Sélection officielle Un certain regard du Festival de Cannes 1987

Sorties les mercredis 9 novembre 1988 et 11 juin 2025


 


Pour sa septième participation au Festival de Cannes (où il a déjà obtenu un prix d’interprétation et deux prix spéciaux du jury), Bo Widerberg a adapté un roman de Torgny Lindgren. Fidèle à une tradition du cinéma suédois héritée de Mauritz Stiller et Victor Sjostrom, il a choisi une évocation du passé qui lui permet d’enraciner ses personnages dans une réalité sociale bien déterminée du siècle dernier.


 


 


 

La famille de Teah est logée dans une petite maison appartenant à Ol Karlsa, potentat local, propriétaire du magasin qui ravitaille toute la commune.
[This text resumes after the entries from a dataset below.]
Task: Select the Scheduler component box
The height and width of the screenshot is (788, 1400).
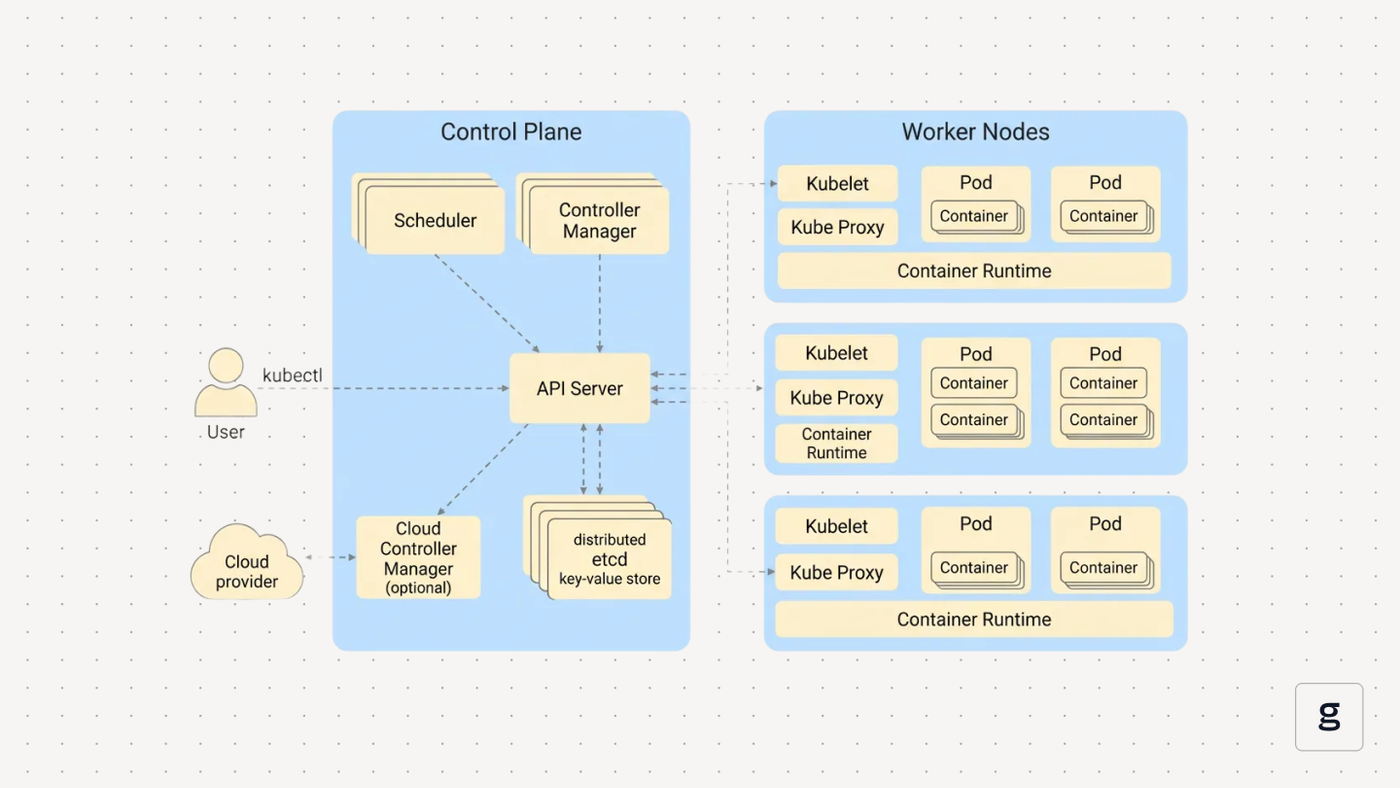Action: tap(430, 214)
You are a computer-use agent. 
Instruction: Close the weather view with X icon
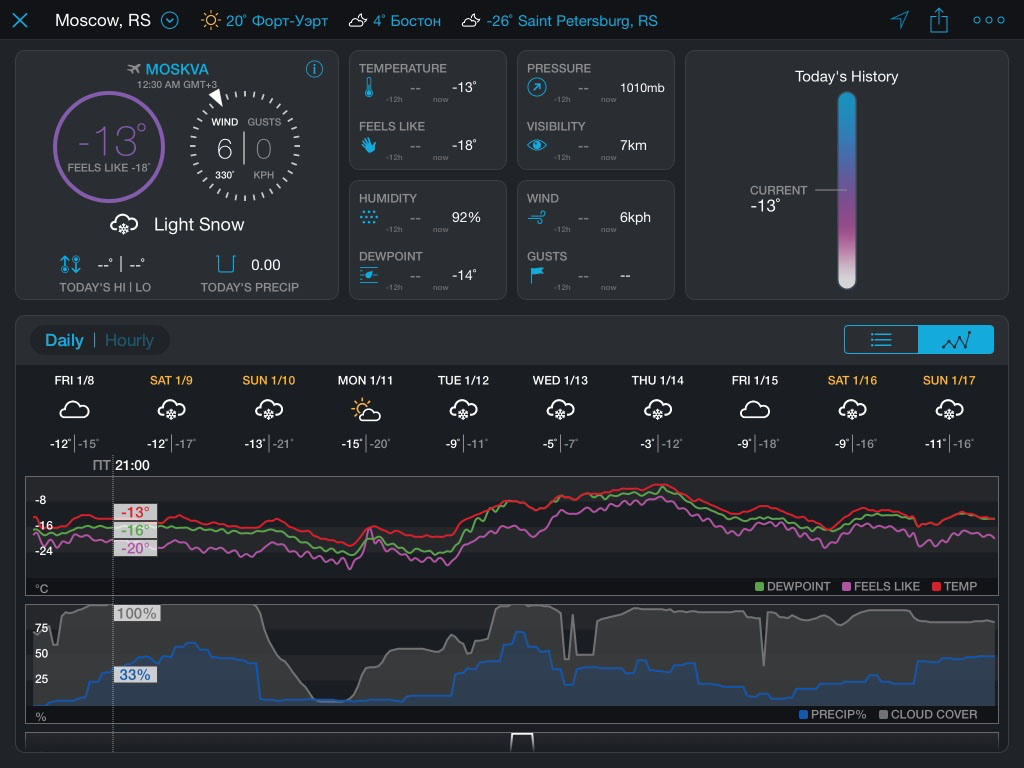point(20,20)
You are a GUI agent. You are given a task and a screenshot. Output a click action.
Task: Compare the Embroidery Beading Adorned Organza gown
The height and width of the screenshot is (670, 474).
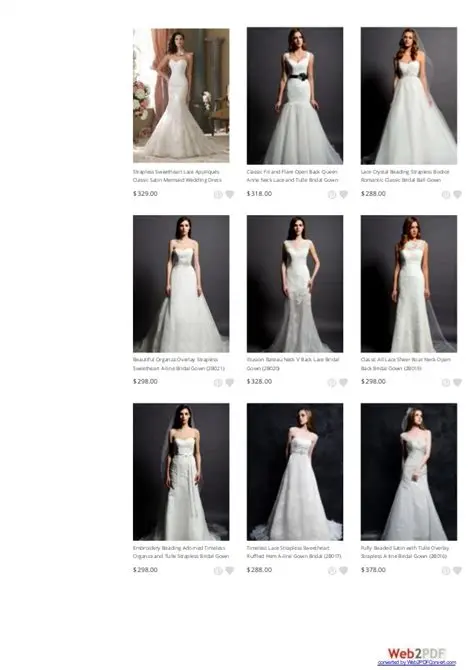point(218,570)
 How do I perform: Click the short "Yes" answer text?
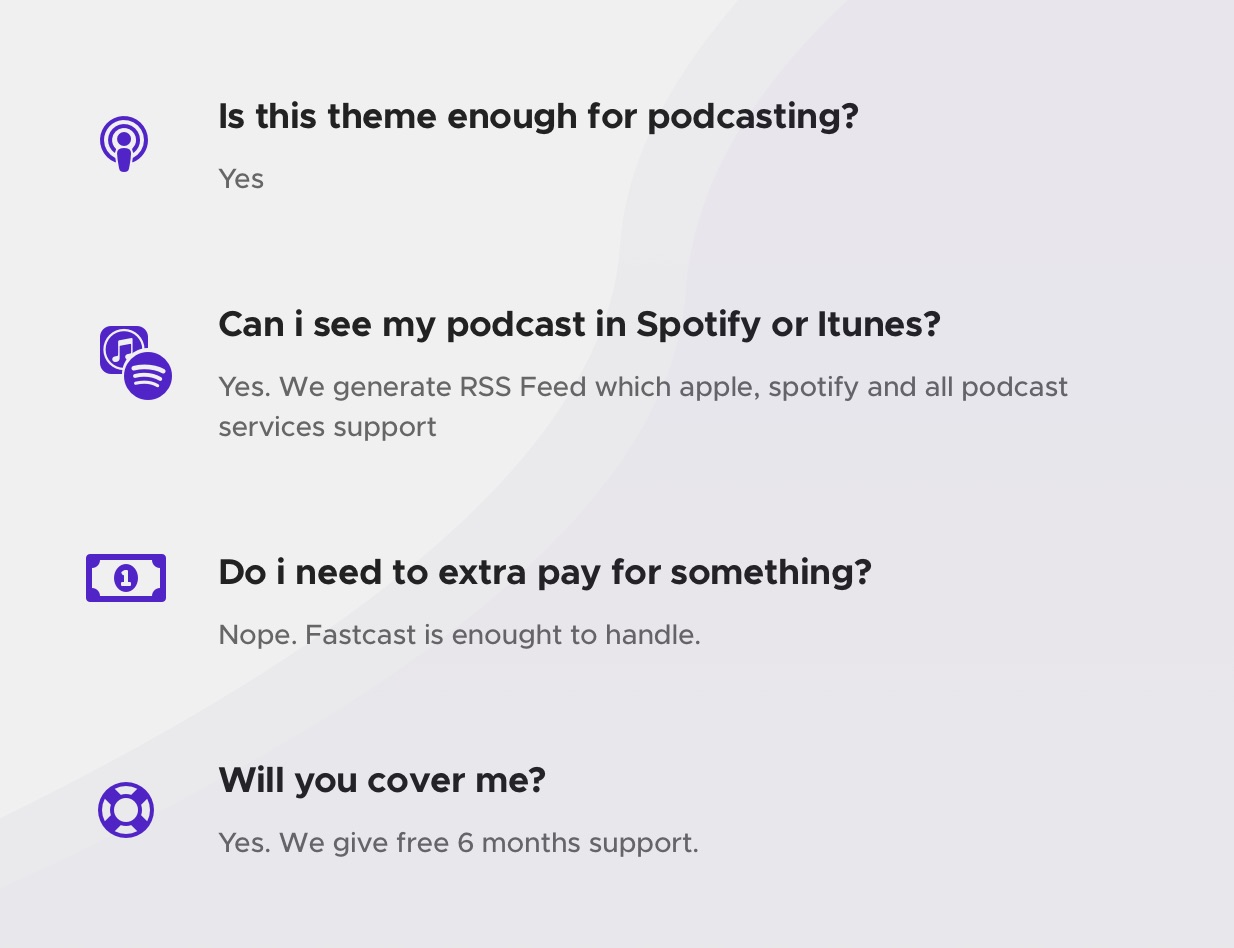coord(241,179)
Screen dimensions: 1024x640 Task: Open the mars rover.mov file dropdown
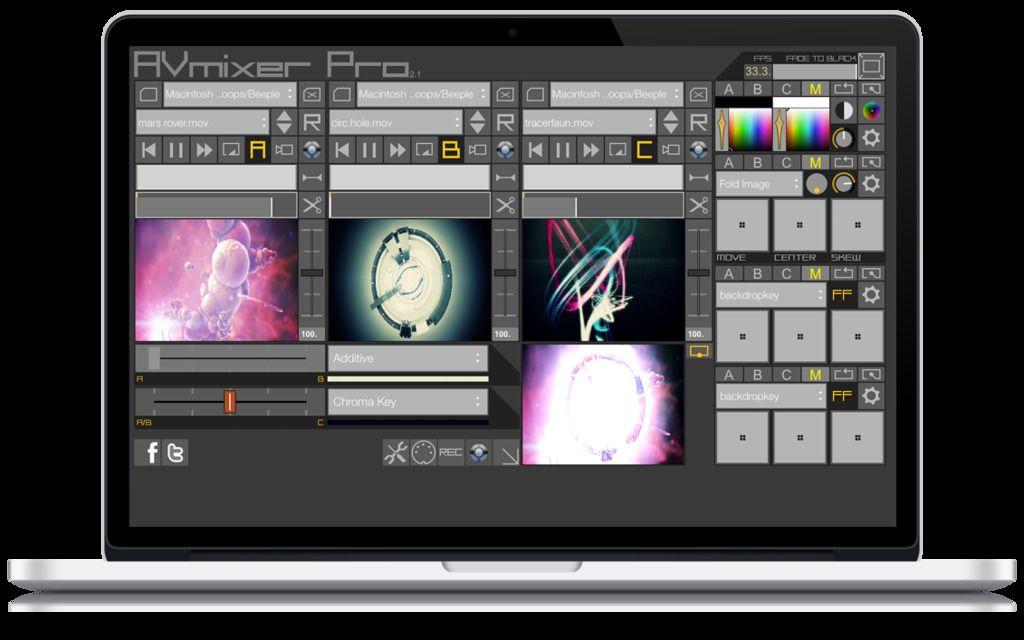point(203,123)
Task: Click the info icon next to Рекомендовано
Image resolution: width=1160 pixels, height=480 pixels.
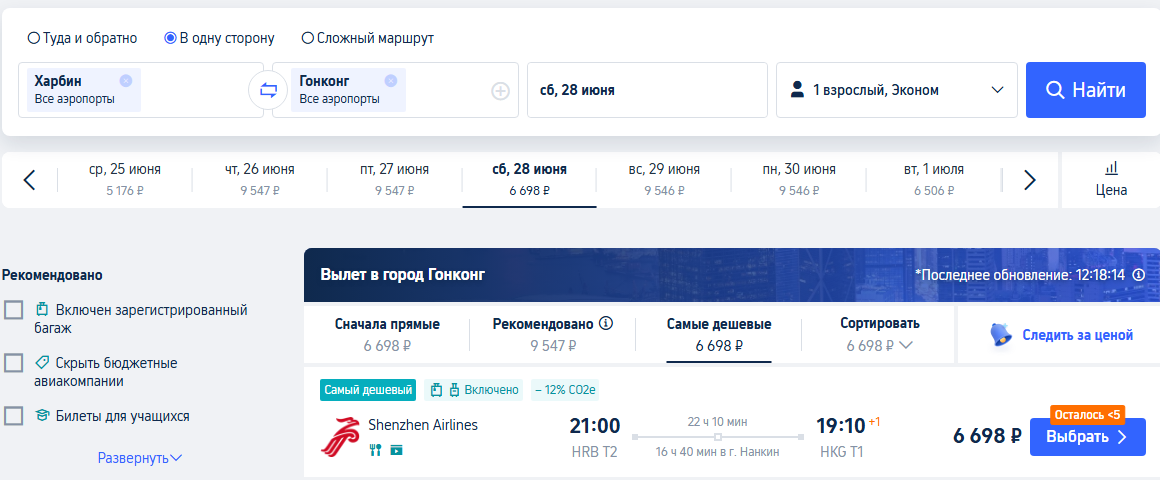Action: (x=607, y=323)
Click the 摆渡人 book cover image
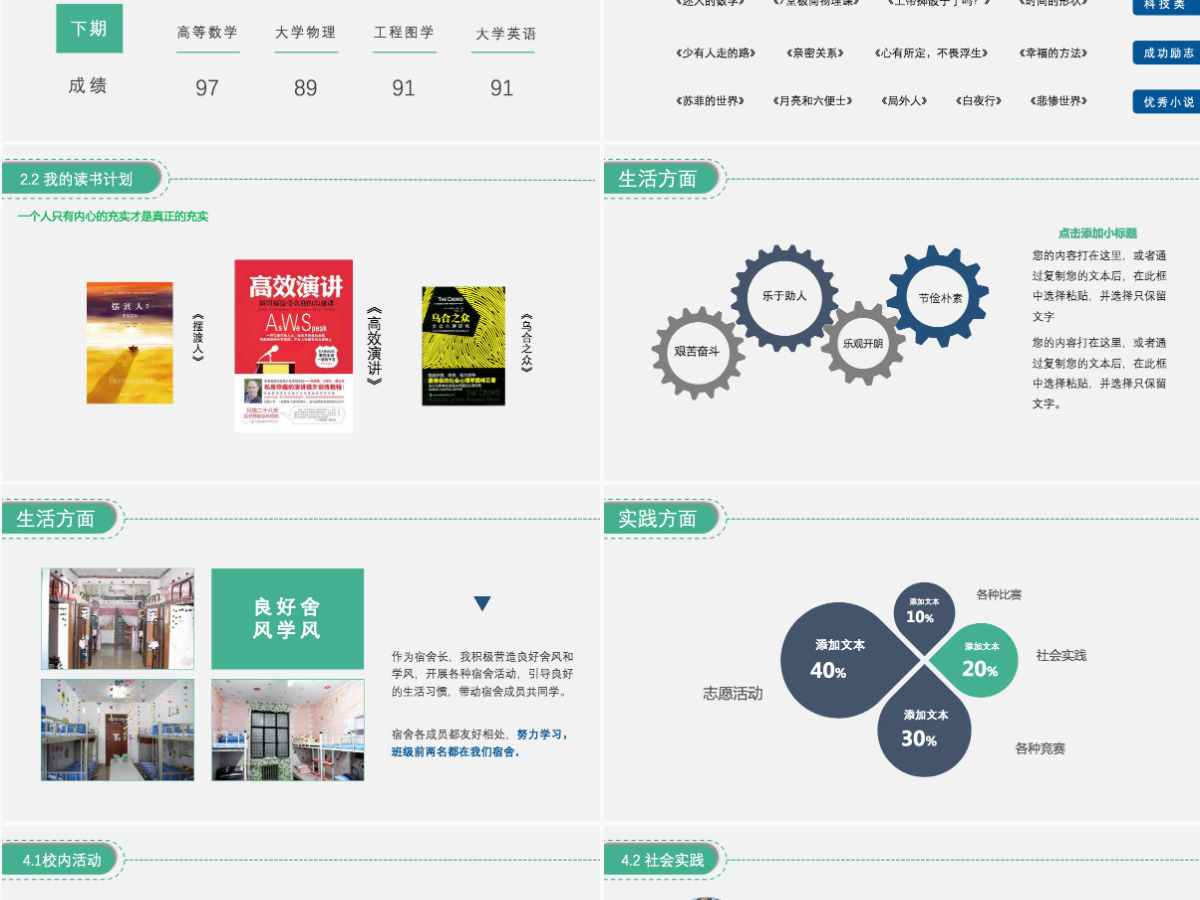 129,343
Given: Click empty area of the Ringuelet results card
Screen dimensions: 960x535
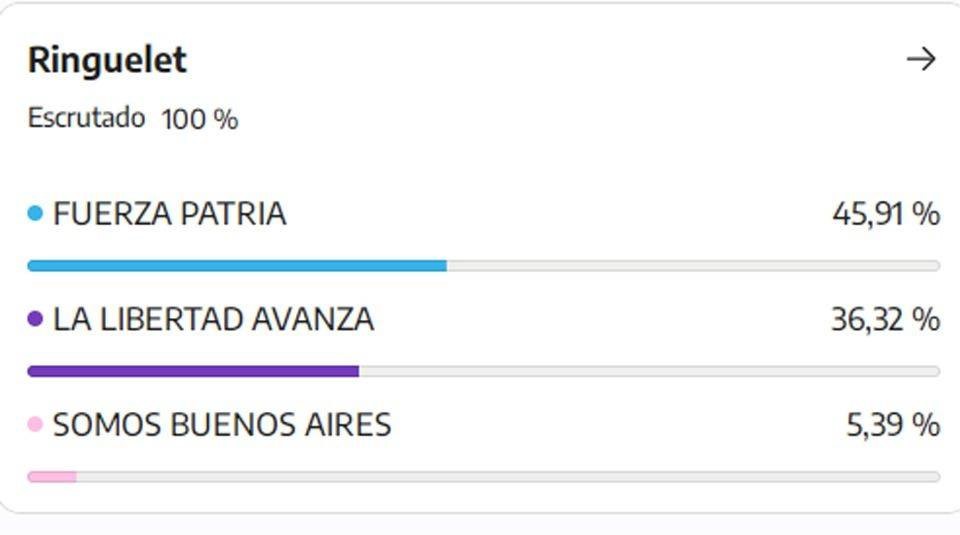Looking at the screenshot, I should tap(551, 122).
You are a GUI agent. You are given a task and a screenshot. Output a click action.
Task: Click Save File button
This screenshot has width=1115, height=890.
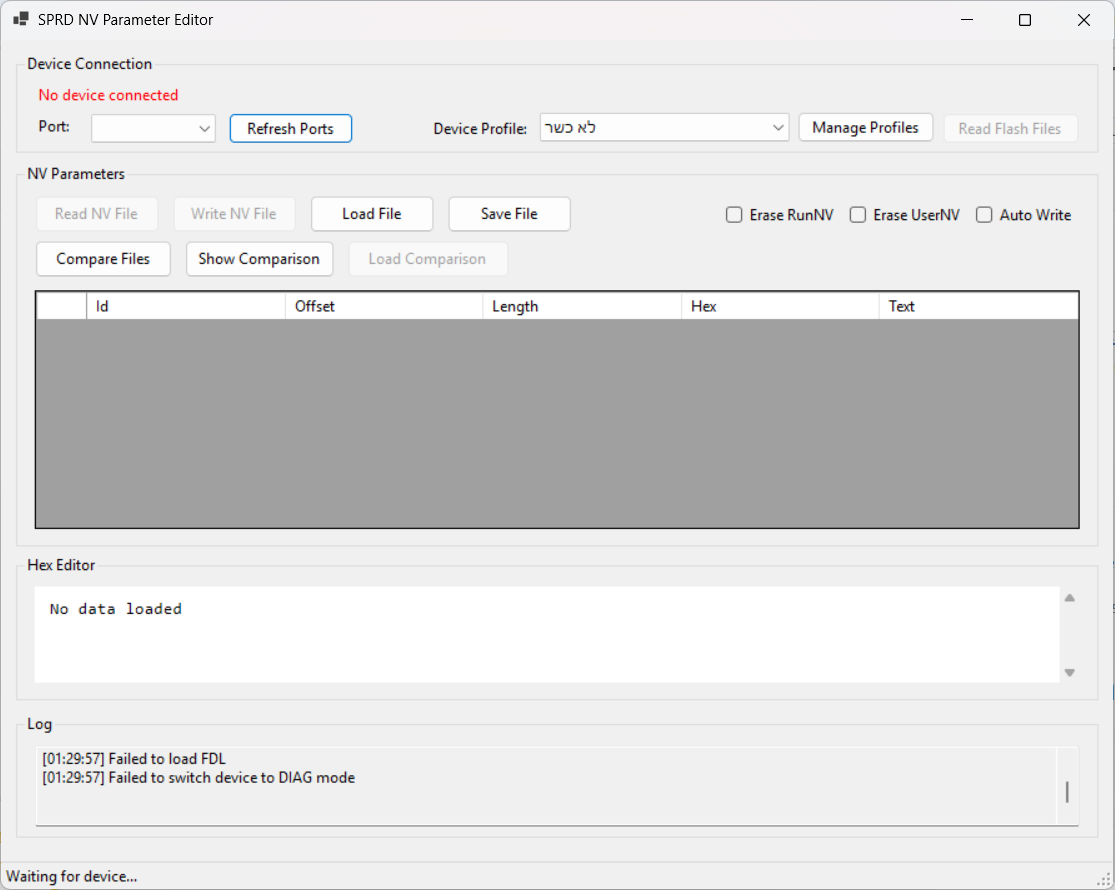(x=509, y=214)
Teah dont le père s’est suicidé va apprendre la dure loi qu’impose ce personnage à sa mère depuis plusieurs années. Teah ne pouvant pas payer le loyer en argent, c’est en nature que le propriétaire se rembourse. Mais Teah a l’âge pour remplacer sa mère, c’est donc elle qui, chaque année, se prêtera à la sinistre cérémonie, puis avec le fils d’OI, Karl Orsa... en attendant que sa propre fille, plus tard, soit du goût du propriétaire.


 


 

Ce chemin du serpent, c’est le trajet qui, chaque début d’année, amène Karl, tel le diable, à la porte de la maison pour recevoir son dû. Teah et les siens semblent accepter avec passivité cette malédiction. Le jour venu, les enfants s’éclipsent, laissant seuls leur mère et le maître des lieux.


 


 

Le sujet du film est dur et le traitement de Bo Widerberg est à l’unisson. li nous impose du début à la fin la répétition de ce rituel sans aucun voyeurisme, installant un malaise progressif et rendant totalement odieux ce droit de cuissage. Il met à plat de manière naturaliste les éléments du drame et sans faiblesse, nous mène jusqu’au dénouement. La caméra insistante surprend des attitudes, traque des expressions des visages. En privilégiant les gros plans, en sous-exposant les images, il rend l’atmosphère plus tendue, plus insupportable et permet ainsi aux rares moments de bonheur (la construction de la maison de neige, le collier, le bal hebdomadaire), filmés avec chaleur, tendresse et sensibilité, d’éclater et d’être ressentis comme précieux.


 


 


 

Bo Widerberg ne sépare jamais la position sociale des individus de leurs exigences psychologiques ou affectives. Il nous présente ces personnages comme victimes d’un système socioéconomique créé par la classe dirigeante dont Karl Orsa fait partie. Toutefois il évite le pamphlet pour s’intéresser aux réactions individuelles, à ces rapports imprégnés d’un sentiment sournois de péché dû à la liaison cachée donc honteuse. Teah et les siens acceptent cet état de choses comme un ordre naturel et la punition de leur misère. Les quelques velléités de se soustraire à cette obligation sont vite réprimées par la logique de la faim et du froid et par Orsa poli mais implacable.


 


 

Lorsqu’à la fin, après la mort de Teah, le fils Jani voudra tuer Orsa, c’est la nature qui se révoltera, punissant tous les membres de cette société surannée dans un glissement de terrain dont il sera le seul survivant pour avoir été le seul à tenter de s’opposer à l’inéluctable.

Gérard Camy
Jeune Cinéma n°182, mai-juin 1987


Le Chemin du serpent (Ormens väg på hälleberget). Réal, mont : Bo Widerberg ; sc : B.W. & Torgny Lindgren ; ph : Jörgen Persson ; mu : Stefan Nilsson ; déc : Pelle Johansson ; cost : Inger Pehrsson. Int : Stina Ekblad, Stellan Skarsgård, Reine Brynolfsson, Pernilla Östergren, Tomas von Brömssen, Pernilla Wahlgren, Ernst Günther, Birgitta Ulfsson, Johan Widerberg, Melinda Kinnaman (Suède, 1986, 111 mn).